Texte source »

•••

Le 17 avril, après un week-end fabuleux avec mon fils Aubin, je décide de retourner à Laroque. Et oui, maintenant que je sais à quoi m’attendre, ce n’est pas la même difficulté… Alors l’idée qui commence à émerger dans ma tête, c’est celle d’aller finalement faire le marathon de Blaye, mais, sans le moindre objectif. Juste franchir la ligne d’arrivée et embarquer ma médaille. C’est un marathon avec un dénivelé de 400m, c’est du costaud.

Petit run avec Aubin

Je décide de faire de la boucle Cadillac-Laroque mon nouveau terrain de jeu. Plus je ferai l’ascension de cette cote, moins j’aurai de difficulté à arriver au bout de ce marathon. Et ça fonctionne. Au fil des jours, j’enchaîne les ascensions qui deviennent de plus en plus faciles, entre deux, je fais 30km sur les quais de Bordeaux. C’est une course compliquée mais j’arrive au bout des 30km avec une moyenne de 5’20/km.

Merde. Finalement, je crois que j’ai envie de faire le marathon sous la barre des 4h. C’était à prévoir…

Crampe après 30km

Mai 2022

2 mai : Je fais une course de 19km avec 304m de dénivelé positif en 5’26/km.

•••

[Entrées de données collectées]
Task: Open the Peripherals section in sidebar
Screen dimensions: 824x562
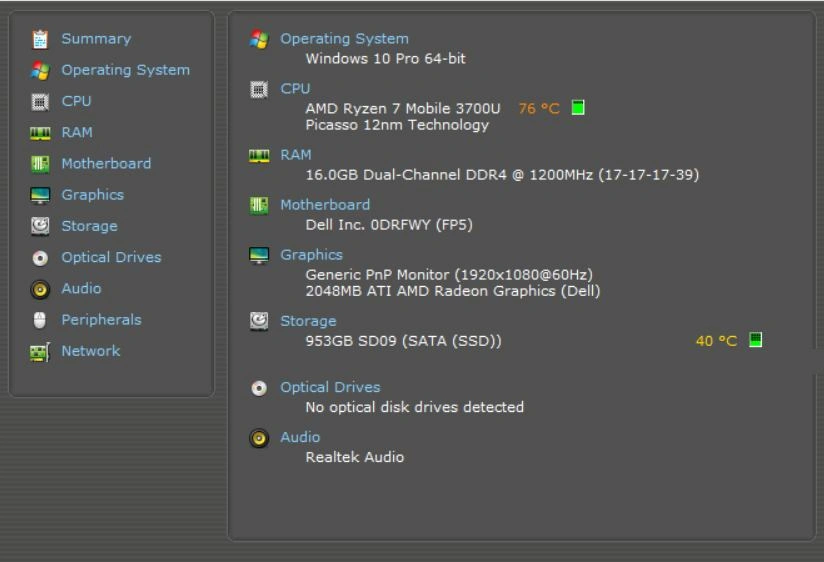Action: point(101,320)
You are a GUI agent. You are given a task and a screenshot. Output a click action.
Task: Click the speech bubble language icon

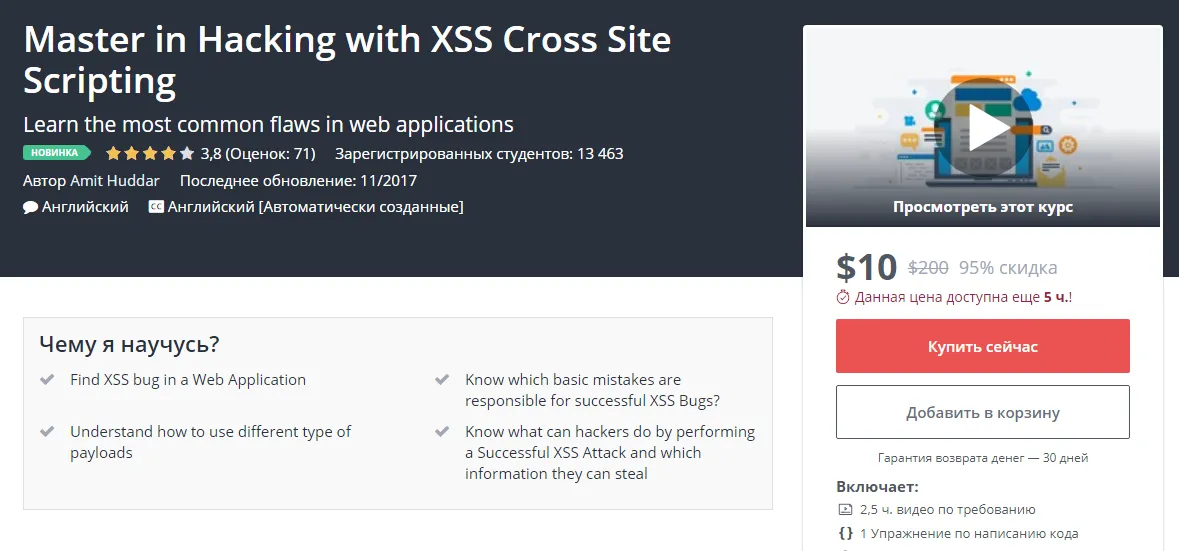click(30, 207)
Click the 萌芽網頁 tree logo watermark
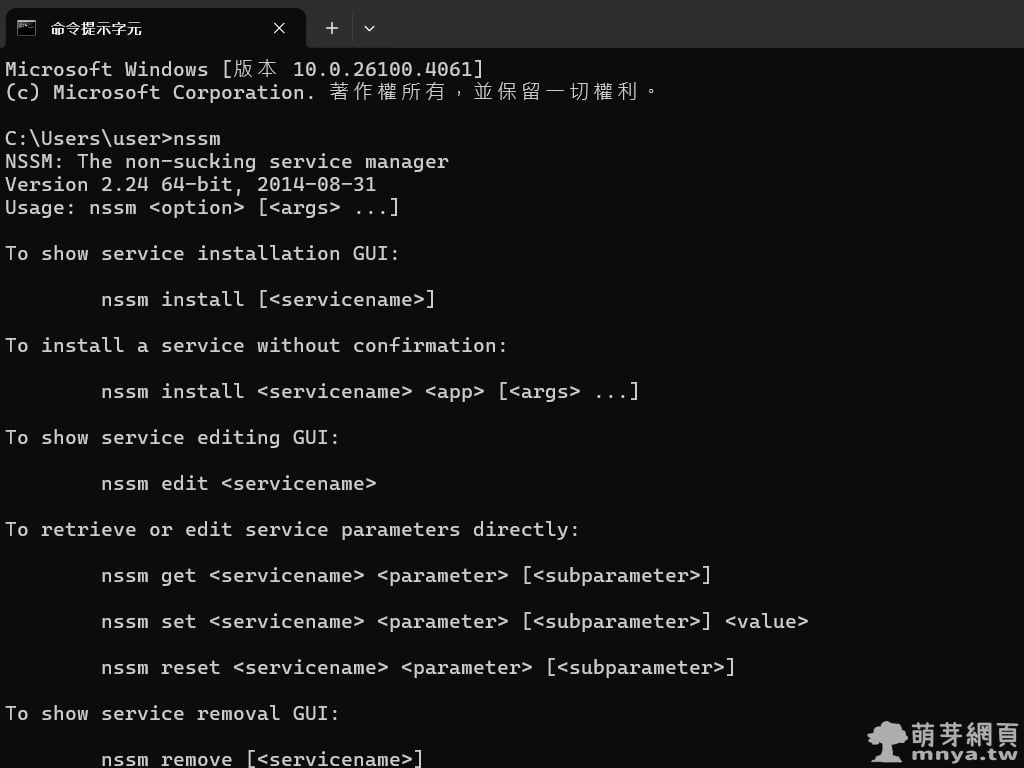The height and width of the screenshot is (768, 1024). 888,742
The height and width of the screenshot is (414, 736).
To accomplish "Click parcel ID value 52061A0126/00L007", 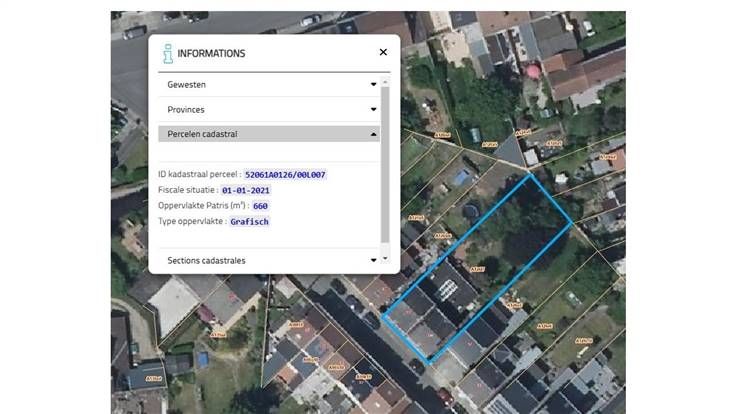I will (285, 175).
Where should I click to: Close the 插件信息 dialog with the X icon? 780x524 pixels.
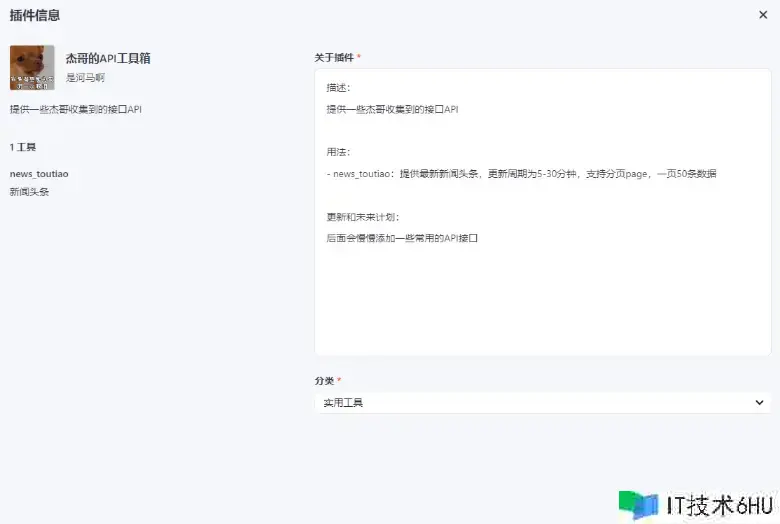763,15
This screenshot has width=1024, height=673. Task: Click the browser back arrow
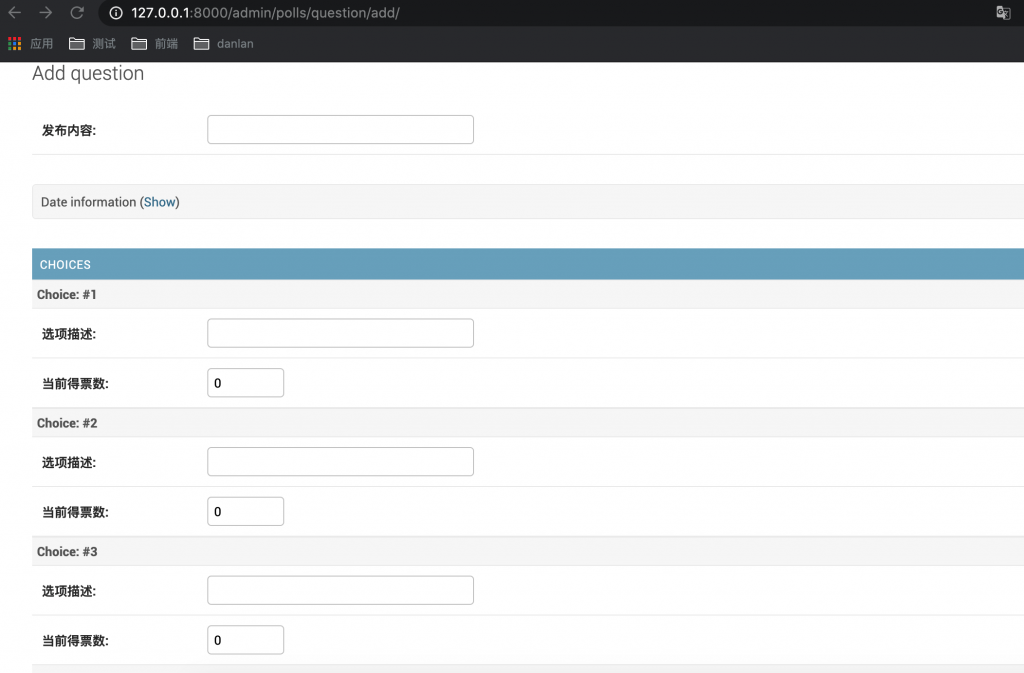(15, 13)
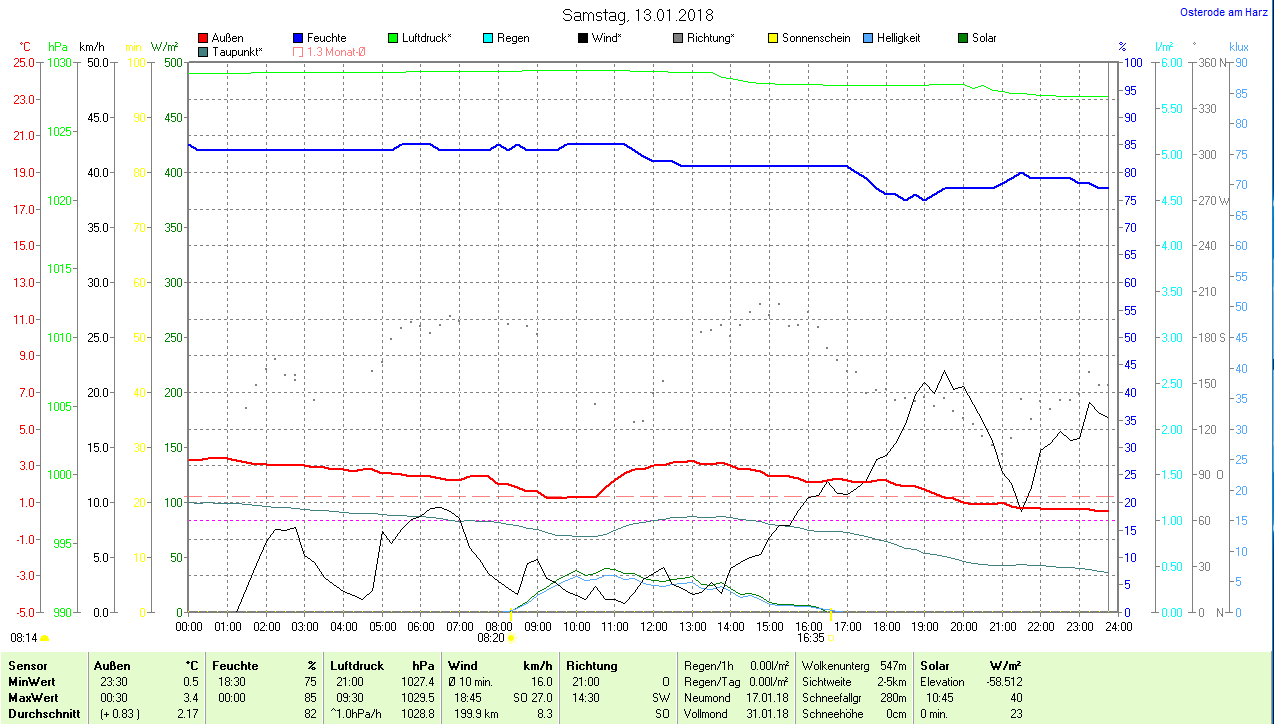Click the black Wind legend square
1274x724 pixels.
coord(582,38)
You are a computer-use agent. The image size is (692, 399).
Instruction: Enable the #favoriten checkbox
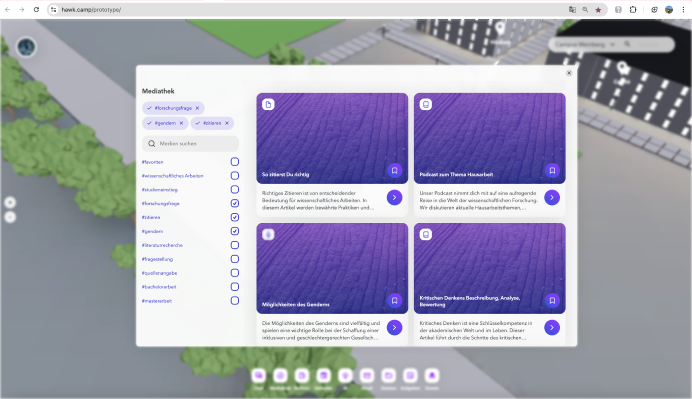point(235,162)
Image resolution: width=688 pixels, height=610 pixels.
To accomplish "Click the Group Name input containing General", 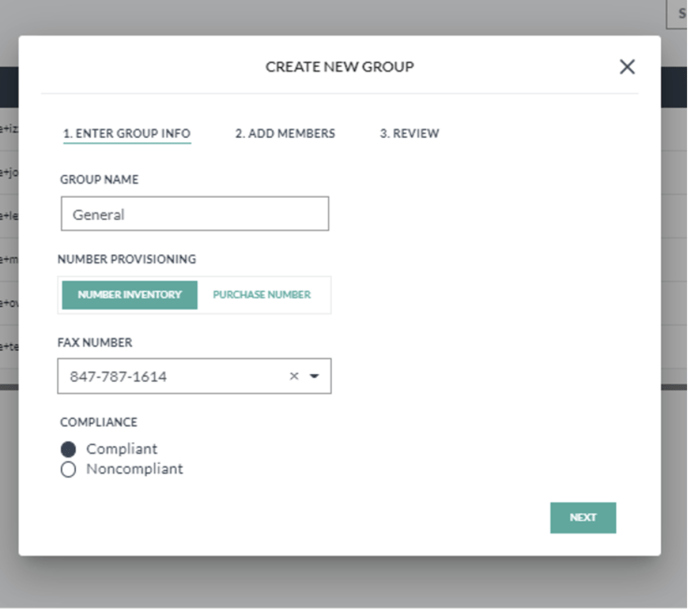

•••

Consigne A » Citez mot pour mot le passage du texte source qui va de « Merde. Finalement, je » à « positif en 5’26/km. ».
Consigne B » D'après le texte source, quel est le dénivelé du marathon de Blaye ?

Réponse A »
Merde. Finalement, je crois que j’ai envie de faire le marathon sous la barre des 4h. C’était à prévoir…

Crampe après 30km

Mai 2022

2 mai : Je fais une course de 19km avec 304m de dénivelé positif en 5’26/km.

Réponse B » Un dénivelé de 400 m.